* _Short exercise 1_:
Translate this sentence from the Studio Dumbar text into Spanish: "Studio Dumbar was founded by Gert Dumbar in 1977, in the Hague."

* _Source extract_:
· · · · ·

Studio Dumbar is a highly influential Dutch graphic design agency with a long heritage. Its work has helped shape, not only Dutch, but international design for over four decades.

History
Studio Dumbar was founded by Gert Dumbar in 1977, in the Hague. In 2003, the studio moved to Rotterdam, as Michel de Boer took over the creative direction, after Gert Dumbar’s retirement. In 2011 Liza Enebeis became the studio’s third creative director. The studio is also lead by Tom Dorresteijn, Strategy Director since 2005, and Wouter Dirks, Operations Director since 2016. In 2016 the studio became part of Dept, a digital agency with over 2500 specialists in 19 countries.

Philosophy and influence
Studio Dumbar describes itself as “an international branding agency specialised in visual identity and communication design” meaning that it creates every visible expression of a brand or organisation — offline and online. Its international scope is reflected in its team, with an average of seven nationalities in Rotterdam.

· · · · ·

(Saved data entries)
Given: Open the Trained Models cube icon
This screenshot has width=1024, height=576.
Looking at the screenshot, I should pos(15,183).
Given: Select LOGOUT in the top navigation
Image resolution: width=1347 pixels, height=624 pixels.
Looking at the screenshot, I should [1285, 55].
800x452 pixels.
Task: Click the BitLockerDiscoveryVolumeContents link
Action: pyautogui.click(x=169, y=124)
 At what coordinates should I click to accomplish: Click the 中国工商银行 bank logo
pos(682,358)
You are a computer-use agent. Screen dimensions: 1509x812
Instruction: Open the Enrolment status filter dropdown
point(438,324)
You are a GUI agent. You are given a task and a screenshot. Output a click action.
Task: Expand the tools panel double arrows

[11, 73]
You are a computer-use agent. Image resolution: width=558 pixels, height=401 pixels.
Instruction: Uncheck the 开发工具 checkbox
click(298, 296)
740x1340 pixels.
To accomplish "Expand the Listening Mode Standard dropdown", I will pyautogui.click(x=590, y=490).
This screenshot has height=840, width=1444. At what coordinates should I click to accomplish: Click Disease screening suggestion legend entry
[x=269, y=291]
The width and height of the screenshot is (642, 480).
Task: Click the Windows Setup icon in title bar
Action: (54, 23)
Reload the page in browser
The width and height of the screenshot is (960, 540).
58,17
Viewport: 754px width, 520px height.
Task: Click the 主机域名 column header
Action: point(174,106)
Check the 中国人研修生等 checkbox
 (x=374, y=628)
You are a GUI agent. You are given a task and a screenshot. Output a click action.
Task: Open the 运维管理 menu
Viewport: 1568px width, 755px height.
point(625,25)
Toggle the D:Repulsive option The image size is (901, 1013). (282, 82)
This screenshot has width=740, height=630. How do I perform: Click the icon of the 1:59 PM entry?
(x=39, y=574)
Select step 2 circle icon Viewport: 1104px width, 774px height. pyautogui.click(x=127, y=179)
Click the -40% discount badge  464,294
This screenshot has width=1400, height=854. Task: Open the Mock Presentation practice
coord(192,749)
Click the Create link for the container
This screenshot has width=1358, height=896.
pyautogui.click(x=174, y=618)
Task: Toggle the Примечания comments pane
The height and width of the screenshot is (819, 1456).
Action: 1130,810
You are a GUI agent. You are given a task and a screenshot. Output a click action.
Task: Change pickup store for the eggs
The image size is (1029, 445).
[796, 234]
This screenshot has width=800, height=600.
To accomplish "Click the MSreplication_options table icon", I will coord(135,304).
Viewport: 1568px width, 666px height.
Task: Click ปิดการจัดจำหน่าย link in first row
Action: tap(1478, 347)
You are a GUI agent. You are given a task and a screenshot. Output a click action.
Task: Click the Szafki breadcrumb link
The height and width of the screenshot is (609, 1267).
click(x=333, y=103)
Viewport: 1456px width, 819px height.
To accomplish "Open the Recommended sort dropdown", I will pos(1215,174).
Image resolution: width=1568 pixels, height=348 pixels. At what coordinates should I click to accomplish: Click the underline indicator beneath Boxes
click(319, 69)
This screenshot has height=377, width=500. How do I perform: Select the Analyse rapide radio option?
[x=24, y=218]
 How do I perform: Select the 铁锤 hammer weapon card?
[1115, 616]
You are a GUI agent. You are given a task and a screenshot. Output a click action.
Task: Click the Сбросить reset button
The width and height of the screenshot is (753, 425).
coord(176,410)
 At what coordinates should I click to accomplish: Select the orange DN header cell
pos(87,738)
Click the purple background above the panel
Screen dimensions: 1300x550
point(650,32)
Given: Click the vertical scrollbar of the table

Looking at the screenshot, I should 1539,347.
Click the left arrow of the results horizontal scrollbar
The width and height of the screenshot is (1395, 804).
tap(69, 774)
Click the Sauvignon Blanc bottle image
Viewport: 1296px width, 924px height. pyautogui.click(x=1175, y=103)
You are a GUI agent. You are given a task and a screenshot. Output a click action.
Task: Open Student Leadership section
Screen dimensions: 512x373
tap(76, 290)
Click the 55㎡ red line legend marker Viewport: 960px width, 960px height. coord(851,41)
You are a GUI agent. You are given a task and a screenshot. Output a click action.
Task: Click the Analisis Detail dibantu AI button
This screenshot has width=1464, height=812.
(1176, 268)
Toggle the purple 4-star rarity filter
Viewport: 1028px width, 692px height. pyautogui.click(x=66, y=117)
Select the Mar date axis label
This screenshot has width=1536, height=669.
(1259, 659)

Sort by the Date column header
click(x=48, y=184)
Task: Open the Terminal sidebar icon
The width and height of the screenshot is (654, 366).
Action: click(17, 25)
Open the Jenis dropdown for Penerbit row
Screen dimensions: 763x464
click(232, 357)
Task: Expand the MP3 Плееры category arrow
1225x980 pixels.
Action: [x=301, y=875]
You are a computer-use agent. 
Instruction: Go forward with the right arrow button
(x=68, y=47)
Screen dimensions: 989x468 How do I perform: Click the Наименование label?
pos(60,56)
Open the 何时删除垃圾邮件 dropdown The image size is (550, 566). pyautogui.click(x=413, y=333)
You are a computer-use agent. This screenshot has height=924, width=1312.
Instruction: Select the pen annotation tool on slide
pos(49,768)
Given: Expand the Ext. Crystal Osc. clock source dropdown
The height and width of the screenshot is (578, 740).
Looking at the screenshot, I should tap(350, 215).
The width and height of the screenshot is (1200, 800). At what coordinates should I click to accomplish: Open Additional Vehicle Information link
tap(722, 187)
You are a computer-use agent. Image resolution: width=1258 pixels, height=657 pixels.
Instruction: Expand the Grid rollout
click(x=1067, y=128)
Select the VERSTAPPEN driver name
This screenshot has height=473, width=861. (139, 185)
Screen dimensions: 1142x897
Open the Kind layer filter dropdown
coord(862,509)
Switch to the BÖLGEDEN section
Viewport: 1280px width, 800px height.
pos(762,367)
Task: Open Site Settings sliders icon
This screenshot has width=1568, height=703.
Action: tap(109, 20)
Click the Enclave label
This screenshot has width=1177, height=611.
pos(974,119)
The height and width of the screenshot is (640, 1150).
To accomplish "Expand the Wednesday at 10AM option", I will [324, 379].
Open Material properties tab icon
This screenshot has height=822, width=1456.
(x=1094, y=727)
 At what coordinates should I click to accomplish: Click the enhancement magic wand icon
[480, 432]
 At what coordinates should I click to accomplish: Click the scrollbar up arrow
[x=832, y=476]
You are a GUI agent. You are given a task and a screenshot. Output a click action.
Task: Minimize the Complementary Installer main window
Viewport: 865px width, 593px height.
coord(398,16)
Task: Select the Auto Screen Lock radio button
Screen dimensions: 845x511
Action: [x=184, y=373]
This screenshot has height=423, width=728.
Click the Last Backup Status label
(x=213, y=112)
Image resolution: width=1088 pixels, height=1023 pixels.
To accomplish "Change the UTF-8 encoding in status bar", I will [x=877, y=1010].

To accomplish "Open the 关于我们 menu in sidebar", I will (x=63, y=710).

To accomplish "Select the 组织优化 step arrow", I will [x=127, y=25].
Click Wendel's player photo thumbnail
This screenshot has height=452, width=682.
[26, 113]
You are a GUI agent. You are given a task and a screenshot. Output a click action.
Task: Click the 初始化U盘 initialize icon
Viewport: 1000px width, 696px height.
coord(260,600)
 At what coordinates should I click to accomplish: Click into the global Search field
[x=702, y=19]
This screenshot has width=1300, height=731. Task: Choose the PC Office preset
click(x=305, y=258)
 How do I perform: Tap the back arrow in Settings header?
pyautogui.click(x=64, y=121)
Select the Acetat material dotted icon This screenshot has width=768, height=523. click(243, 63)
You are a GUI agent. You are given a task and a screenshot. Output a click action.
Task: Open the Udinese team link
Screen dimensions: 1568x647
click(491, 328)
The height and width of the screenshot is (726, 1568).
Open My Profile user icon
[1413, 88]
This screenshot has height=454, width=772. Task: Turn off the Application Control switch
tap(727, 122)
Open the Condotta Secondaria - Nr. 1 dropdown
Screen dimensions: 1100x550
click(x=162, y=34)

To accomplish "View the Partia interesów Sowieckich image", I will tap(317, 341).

· · · · ·

* _Short exercise 2_:
Reproduce the saved data entries word for word, starting at the very beginning of the entries and ending at the line that contains "Looking at the screenshot, I should pos(15,183).", including that line.

* _Full solution 1_:
Studio Dumbar fue fundado por Gert Dumbar en 1977, en La Haya.

* _Full solution 2_:
Given: Open the Trained Models cube icon
This screenshot has width=1024, height=576.
Looking at the screenshot, I should pos(15,183).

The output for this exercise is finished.